Aunque los papeles no revelan la cifra exacta, fuentes cercanas al acuerdo describieron la operación como histórica y comparable a otras transacciones de alto perfil en el sector. En la industria circulan referencias a montos millonarios para catálogos de artistas consolidados, por lo que la expectativa sobre el valor de la negociación con Spears ha sido alta desde su filtración.
El acuerdo abarca algunos de los mayores éxitos que definieron la carrera de la llamada “Princesa del Pop”, incluyendo temas emblemáticos como “…Baby One More Time”, “Oops!… I Did It Again”, “Toxic”, “Gimme More” y “Piece of Me”, entre otros. La cesión contempla derechos editoriales y de explotación futura, lo que permite a la editorial gestionar sincronizaciones, licencias comerciales y usos en cine, televisión y publicidad.

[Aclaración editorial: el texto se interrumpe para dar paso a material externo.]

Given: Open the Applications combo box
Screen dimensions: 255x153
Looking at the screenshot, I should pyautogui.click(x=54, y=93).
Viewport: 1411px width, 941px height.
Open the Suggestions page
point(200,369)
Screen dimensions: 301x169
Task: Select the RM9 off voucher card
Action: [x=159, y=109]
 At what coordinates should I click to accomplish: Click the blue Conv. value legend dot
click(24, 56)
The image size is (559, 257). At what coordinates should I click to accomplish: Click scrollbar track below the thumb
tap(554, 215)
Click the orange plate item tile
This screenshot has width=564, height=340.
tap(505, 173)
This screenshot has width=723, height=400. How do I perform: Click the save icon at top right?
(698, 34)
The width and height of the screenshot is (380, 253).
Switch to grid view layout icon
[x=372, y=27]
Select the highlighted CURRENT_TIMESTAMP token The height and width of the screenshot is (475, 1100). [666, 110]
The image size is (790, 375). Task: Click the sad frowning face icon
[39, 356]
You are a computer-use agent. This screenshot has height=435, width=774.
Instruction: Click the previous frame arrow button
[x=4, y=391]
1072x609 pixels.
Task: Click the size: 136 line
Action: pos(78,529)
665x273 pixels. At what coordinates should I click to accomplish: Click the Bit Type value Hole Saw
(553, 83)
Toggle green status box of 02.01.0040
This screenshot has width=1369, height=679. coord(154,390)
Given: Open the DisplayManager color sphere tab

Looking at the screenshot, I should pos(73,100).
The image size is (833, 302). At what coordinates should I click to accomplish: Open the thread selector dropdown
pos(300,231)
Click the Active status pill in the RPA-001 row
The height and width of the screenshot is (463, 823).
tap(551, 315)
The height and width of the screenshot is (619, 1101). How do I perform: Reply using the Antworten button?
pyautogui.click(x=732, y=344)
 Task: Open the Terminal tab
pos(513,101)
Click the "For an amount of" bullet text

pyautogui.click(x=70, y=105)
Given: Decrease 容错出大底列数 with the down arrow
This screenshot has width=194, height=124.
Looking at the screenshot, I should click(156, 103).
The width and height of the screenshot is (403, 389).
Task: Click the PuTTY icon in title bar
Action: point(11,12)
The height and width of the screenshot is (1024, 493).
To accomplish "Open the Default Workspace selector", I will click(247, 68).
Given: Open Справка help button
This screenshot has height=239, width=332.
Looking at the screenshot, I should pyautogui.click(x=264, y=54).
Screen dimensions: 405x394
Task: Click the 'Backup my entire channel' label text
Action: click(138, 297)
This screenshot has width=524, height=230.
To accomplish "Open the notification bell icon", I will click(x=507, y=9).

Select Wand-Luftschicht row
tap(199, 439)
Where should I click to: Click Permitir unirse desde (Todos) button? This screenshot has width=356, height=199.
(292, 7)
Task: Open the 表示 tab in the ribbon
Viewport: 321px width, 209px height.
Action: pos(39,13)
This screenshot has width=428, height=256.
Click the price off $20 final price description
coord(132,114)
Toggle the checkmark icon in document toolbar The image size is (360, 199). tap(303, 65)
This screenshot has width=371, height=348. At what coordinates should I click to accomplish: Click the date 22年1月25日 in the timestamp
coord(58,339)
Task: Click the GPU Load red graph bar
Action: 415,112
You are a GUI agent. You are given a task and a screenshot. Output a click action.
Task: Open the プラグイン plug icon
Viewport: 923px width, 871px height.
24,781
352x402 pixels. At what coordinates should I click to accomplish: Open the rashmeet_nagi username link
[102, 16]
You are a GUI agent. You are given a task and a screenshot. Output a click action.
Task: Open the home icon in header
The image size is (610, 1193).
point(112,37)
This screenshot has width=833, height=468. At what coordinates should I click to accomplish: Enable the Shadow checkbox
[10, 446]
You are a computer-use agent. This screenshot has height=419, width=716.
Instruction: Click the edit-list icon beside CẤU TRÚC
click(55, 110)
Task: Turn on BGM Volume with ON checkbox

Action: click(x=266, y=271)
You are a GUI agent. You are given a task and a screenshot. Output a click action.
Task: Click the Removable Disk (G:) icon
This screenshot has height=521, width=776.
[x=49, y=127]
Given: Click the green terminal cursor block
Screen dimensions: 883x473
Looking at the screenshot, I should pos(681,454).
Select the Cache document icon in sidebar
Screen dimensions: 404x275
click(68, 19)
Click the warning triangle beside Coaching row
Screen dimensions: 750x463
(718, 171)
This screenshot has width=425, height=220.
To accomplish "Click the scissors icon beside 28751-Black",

Según los documentos, Spears estuvo representada por su mánager Cade Hudson durante la negociación, y fuentes indican que la cantante recibió el cierre del trato con satisfacción, celebrando el acuerdo en compañía de su familia y sus hijos. La operación refleja además una decisión estratégica por parte de la artista para capitalizar su trayectoria y asegurar la administración profesional de su repertorio a largo plazo.
Primary Wave se ha consolidado como un actor activo en la compra y gestión de catálogos de alto perfil, combinando adquisiciones con estrategias de revalorización y posicionamiento cultural. La venta de Spears se suma a una lista creciente de músicos que han optado por transferir total o parcialmente sus derechos, junto a nombres como Justin Bieber, Bruce Springsteen, Bob Dylan y Shakira, en una tendencia que redefine cómo se valora y explota el legado musical.